Luther College is a co-educational independent secondary school of the Lutheran Church of Australia located in the outer-eastern suburb of Croydon Hills in Melbourne, Victoria, Australia. It maintains a close relationship with the Outer Eastern Lutheran Church parish of the Lutheran Church of Australia, which congregates in the school's chapel facilities. It provides education for years 7–12.

== History ==
Opened in 1964, Luther College is a school of the Lutheran Church of Australia, named for the father of the Lutheran Church, Dr. Martin Luther, a 16th-century German theologian.

Formerly a boarding school, Luther College accepted international and regional boarders in addition to local day students.
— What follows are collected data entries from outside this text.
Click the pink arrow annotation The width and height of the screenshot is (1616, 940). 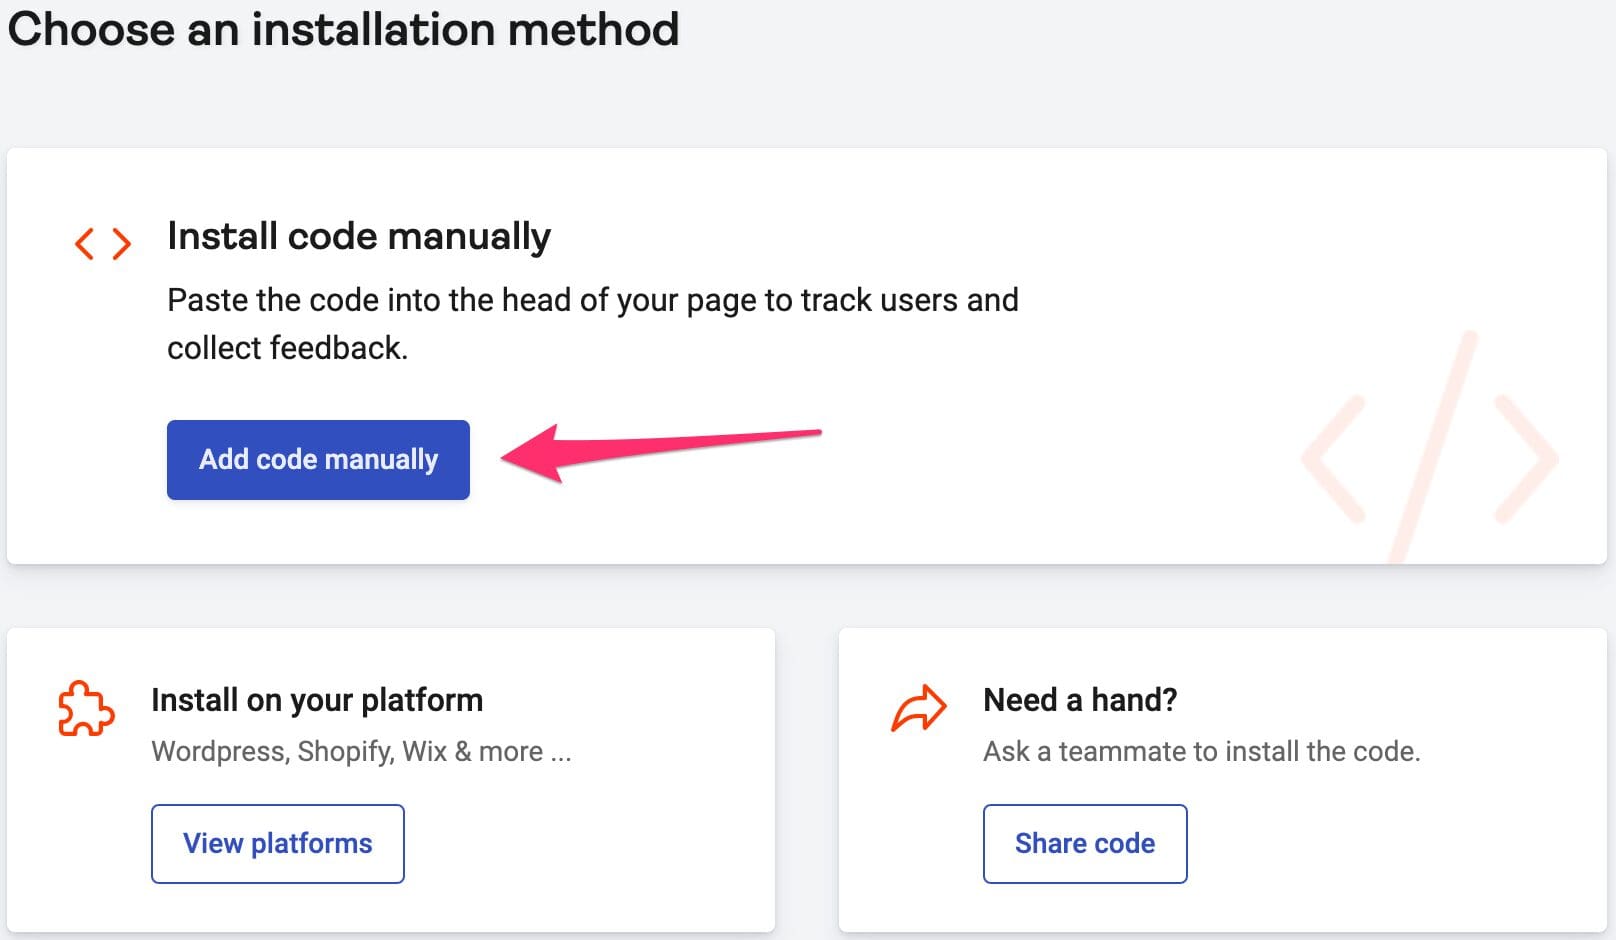tap(660, 452)
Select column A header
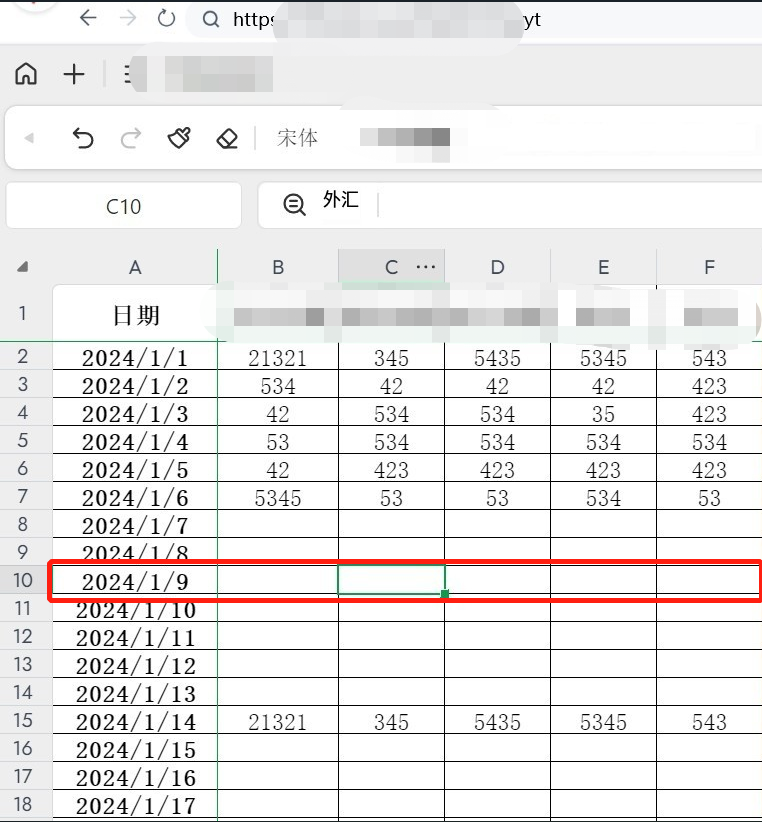Image resolution: width=762 pixels, height=822 pixels. coord(135,267)
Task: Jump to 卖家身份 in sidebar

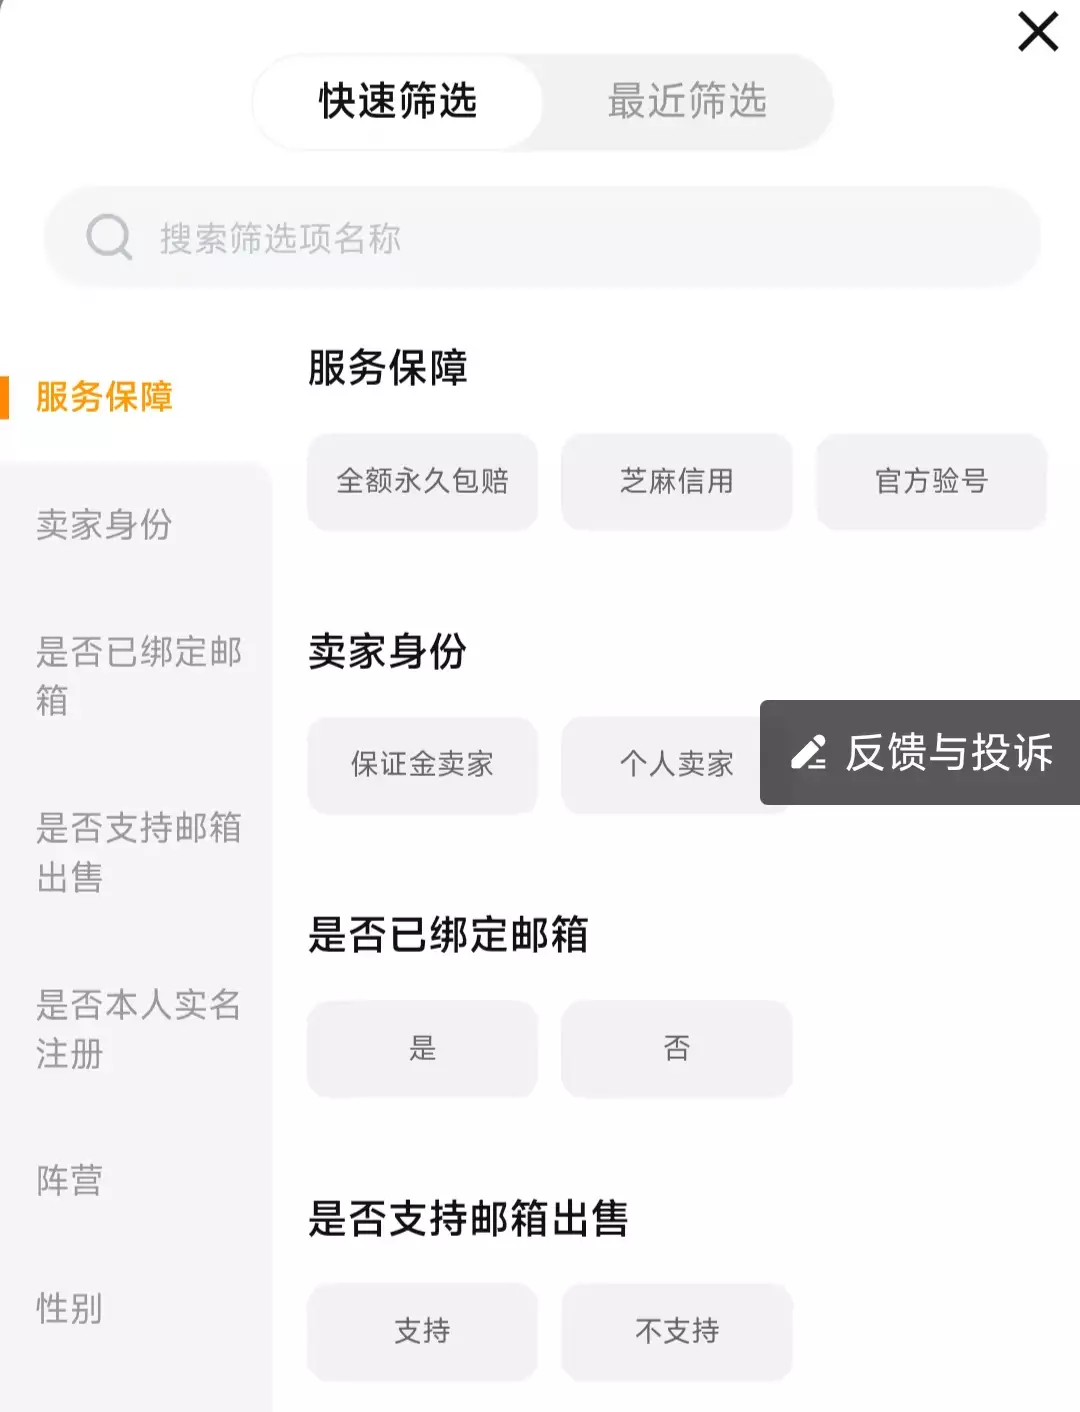Action: point(104,525)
However, after a decline in international enrolment and worries about the growth of the student body in relation to the school's facilities, the boarding program ended at the end of 2002, with the associated facilities subsequently adapted into classrooms or demolished.

== Religious education ==

As a school of the Lutheran Church of Australia, Luther College students participate in mandatory religious education classes (called Christian Studies) in years 7, 8, 10, 11, and 12. In Year 9 they complete a separate program called RITE Journey, which has religious aspects to it.

All students from all year levels attend a chapel service in the school's chapel three days out of the week, with one year level assembly and one day being an extended homegroup.
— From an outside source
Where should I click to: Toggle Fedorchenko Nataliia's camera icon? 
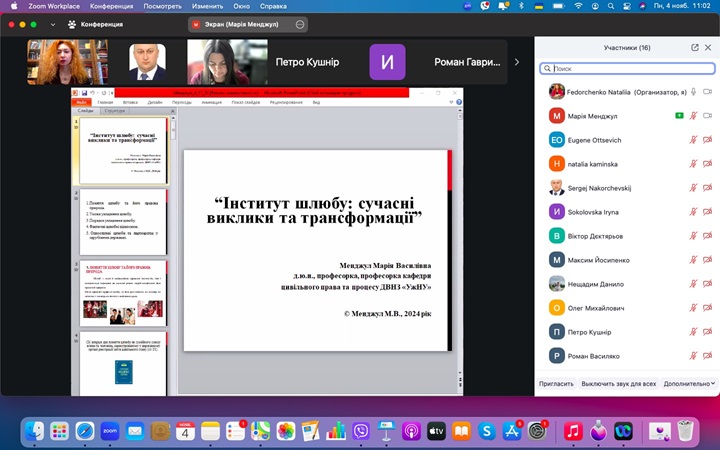pos(707,92)
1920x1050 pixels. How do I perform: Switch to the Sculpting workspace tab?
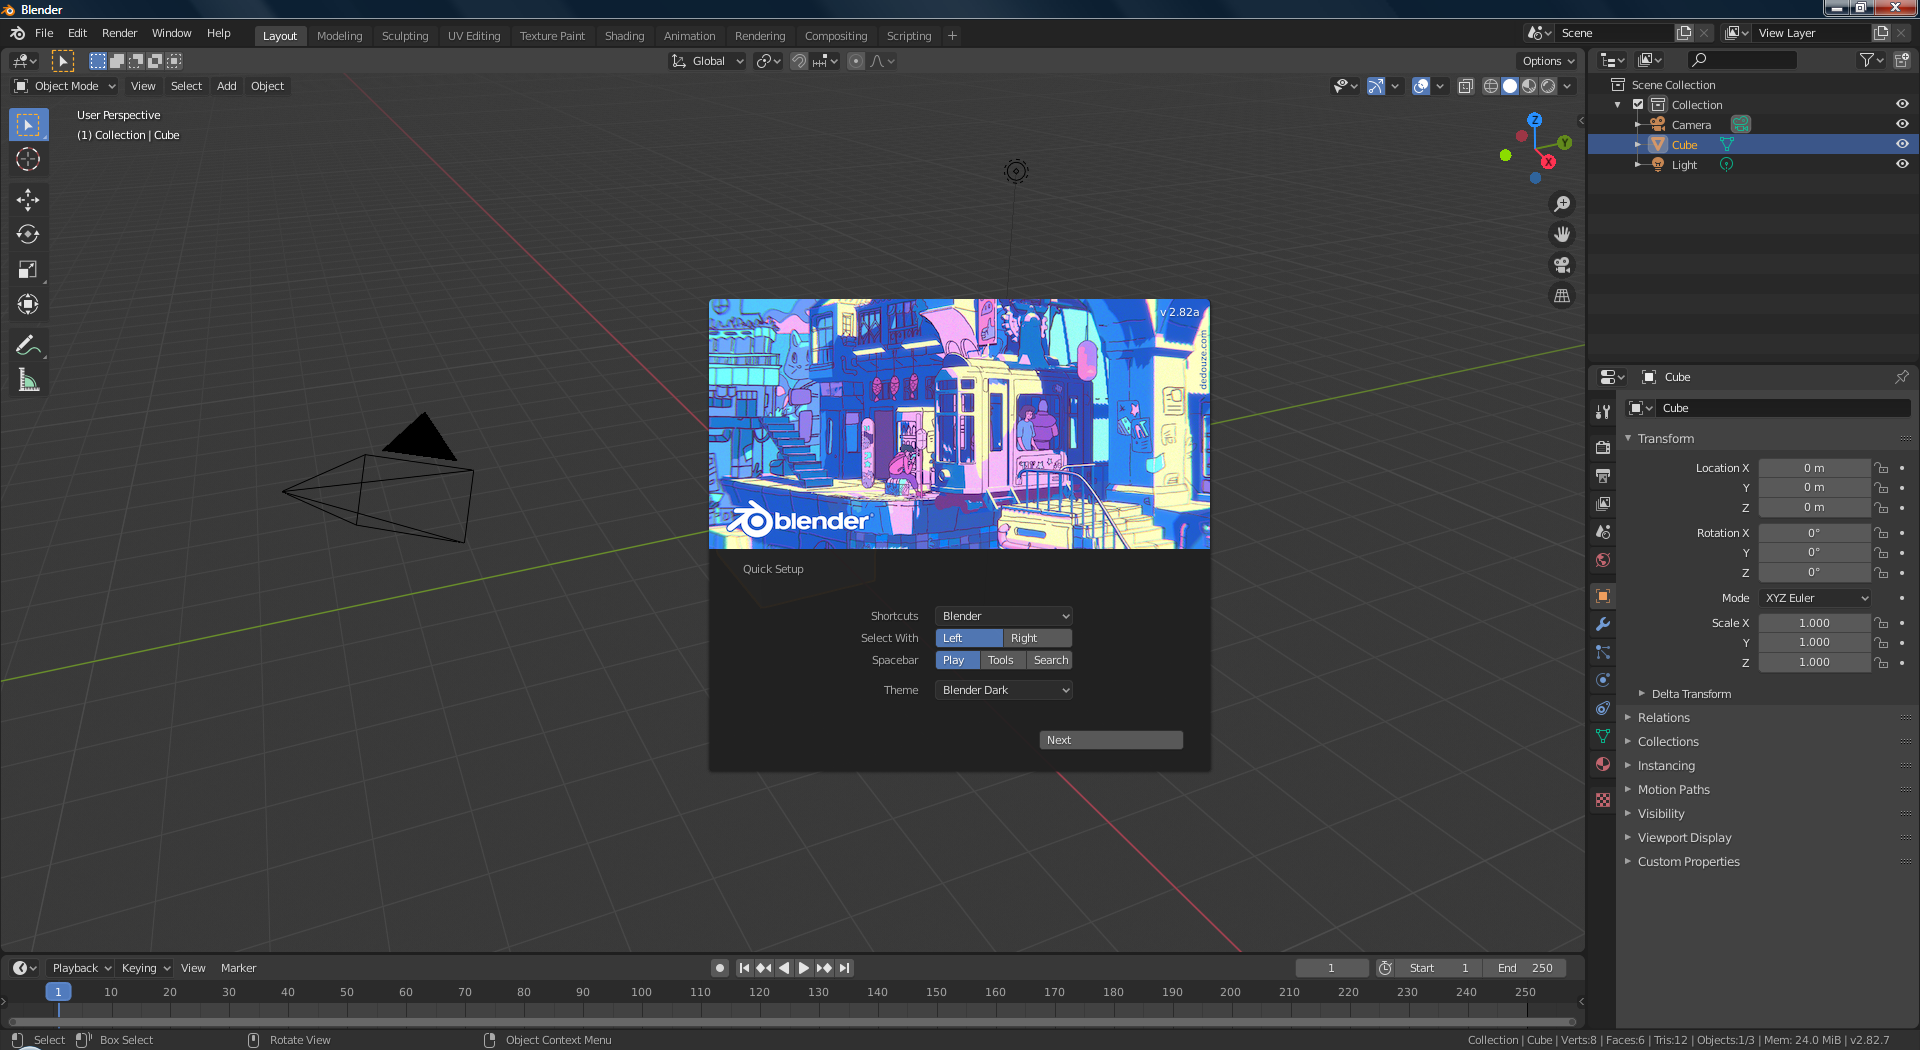point(404,36)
The school's campus contains a special Ministry Centre which contains the offices of the school's two chaplains as well as the school counsellor.

== Involvement with Good Shepherd Lutheran Primary School ==

Both Luther College and The Good Shepherd Lutheran Primary School are private schools, as well as schools of the Lutheran Church of Australia. Both their campuses are located in Croydon Hills, separated by two sporting ovals.
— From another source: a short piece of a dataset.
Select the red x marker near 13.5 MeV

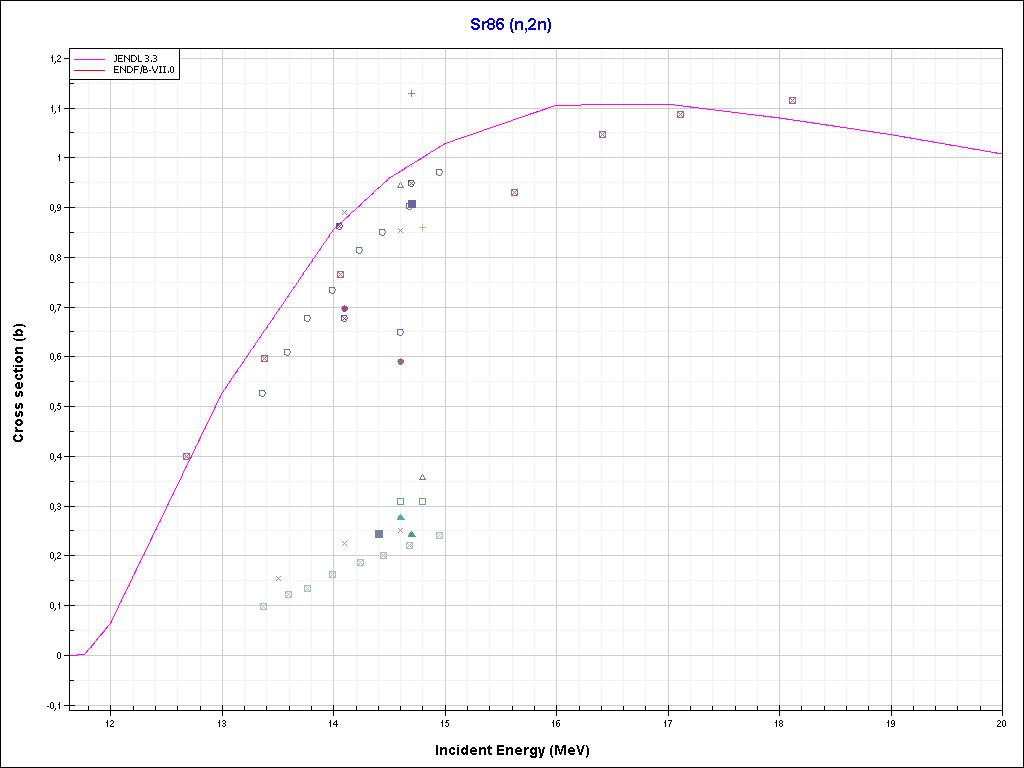click(278, 578)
The schools share many of their facilities, including the sporting ovals, as well as the Luther College chapel which is used by the primary school for special occasions. The schools have very similar uniforms, and until 2004 their physical education uniforms were almost identical.

As many as 80% of Good Shepherd students attend Luther College after the completion of year 6, due to the school's close proximity and affordable fees. Due to this, students of the schools share a close relationship. Many collegiates undertake work experience or voluntary service placements at Good Shepherd, and both schools often present chapel services for each other.

== Sport ==
Luther is a member of the Eastern Independent Schools of Melbourne.

== Houses ==

Luther College has six houses allocated by the school to each student upon entry. Each house is allocated into multiple homegroups, in which students are to attend every morning. These houses participate in sporting events such as cross country and athletics day and other social events such as public speaking.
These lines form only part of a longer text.